- **WORK REQUEST 1**: Repeat word for word the part of the joint prosthesis passage that opens with the words containing "In joint prostheses" and closes with "bone replacement material.".
- **WORK REQUEST 2**: Pick up the joint prosthesis passage after its last sentence and continue writing it.

- **SOURCE EXTRACT**:

= Beginning of Section =

In joint prostheses or artificial joints it is common to insert one member of the artificial joint into a bone forming that joint. In the case of an artificial hip joint, that member can have a shaft which is forced into the marrow cavity of the femur and is provided at its upper end with a fitting adapted to receive a ball of the joint or forming the ball itself. Between the ball and the shaft, a closure plate can be provided which is adapted to close off the open section of the neck of the femur which may be cut away upon removal of the femur head to accommodate the artificial joint.
The shaft and the plate are generally composed of metal and it has been proposed to provide at least the shaft with a coating or layer of an artificial bone material, sometimes referred to as synthetic bone or as artificial bone replacement material.
The shaft and the closure plate can be formed together with the ball-forming or ball-connecting member in one piece from a titanium alloy or a cobalt-chromium alloy.
The joint prosthesis can be made by forging, casting and/or machining operations.
The layer of the so-called synthetic bone material is generally sintered on the metal body. The synthetic bone material can have a ceramic character and generally comprises at least one artificial apatite in the form of hydroxyapatite Ca.sub.5 OH(PO.sub.4).sub.2.
The material can be applied in a multilayer configuration and the various layers can be composed of different materials.
The layer of the synthetic bone material is not only highly compatible with natural bone tissue, but has a certain porosity.
The shaft which is inserted into the marrow cavity can be provided with ribs running in the direction of insertion so as to increase the surface area of the layer exposed to the bone tissue. Furthermore, the metallic surface of the shaft and the closure disc can be treated by spark-discharge erosion to form micropits or roughening formations which promote attachment of the synthetic bone material thereto.
A joint prosthesis as thus formed and constituted is not cemented into or onto the bone as is the case with some artificial joints, but rather, after insertion, becomes permanently attached by a growth of the natural bone tissue within the cortex of the bone into the layer.

= End of Section =

- **INFORMATION PROVIDED**:
= Beginning of Section =

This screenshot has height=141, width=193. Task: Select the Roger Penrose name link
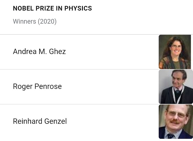[x=37, y=86]
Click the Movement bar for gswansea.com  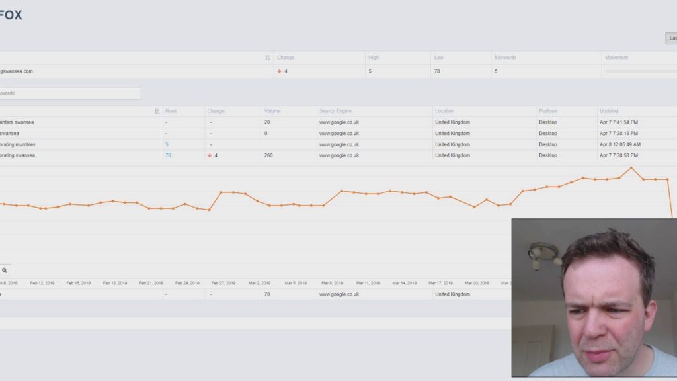pos(641,71)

= End of Section =

- **TASK RESULT 1**:
In joint prostheses or artificial joints it is common to insert one member of the artificial joint into a bone forming that joint. In the case of an artificial hip joint, that member can have a shaft which is forced into the marrow cavity of the femur and is provided at its upper end with a fitting adapted to receive a ball of the joint or forming the ball itself. Between the ball and the shaft, a closure plate can be provided which is adapted to close off the open section of the neck of the femur which may be cut away upon removal of the femur head to accommodate the artificial joint.
The shaft and the plate are generally composed of metal and it has been proposed to provide at least the shaft with a coating or layer of an artificial bone material, sometimes referred to as synthetic bone or as artificial bone replacement material.

- **TASK RESULT 2**:
The prosthetic joint of course must have sufficient alternating bending strength and should be sufficiently strong as to resist rupture under even the most extreme conditions of supporting the body.
In practice, the synthetic bone layer has been applied to the metal prosthesis body with a uniform thickness over the entire coated surface thereof. In practice, moreover, it has been found that the growth of natural bone material into the layer and hence the attachment of the prosthesis to the bone is unsatisfactory. Investigations have shown that this unexpected phenomenon appears to be a result of the fact that movements of the patient cause higher stresses on the bone and the connection between the bone and the prosthetic member in the region of the closure plate than elsewhere along the shaft remote from the closure plate. In other words the more highly stressed region of the prosthetic member and the bone and the more highly loaded tissue at the closure plate and directly adjoining same along the shaft does not permit as effective growth of the bone tissue into the layer and as effective bonding of the prosthesis in this region as in regions of reduced loading and less stress more remote from the plate.
The phenomenon, therefore, which has been recognized as a lack of effective bonding uniformly between the bone tissue and the implant, has been traced to the sharp differences in loading along the shank or shaft of the implant. This is especially the case with hip prostheses.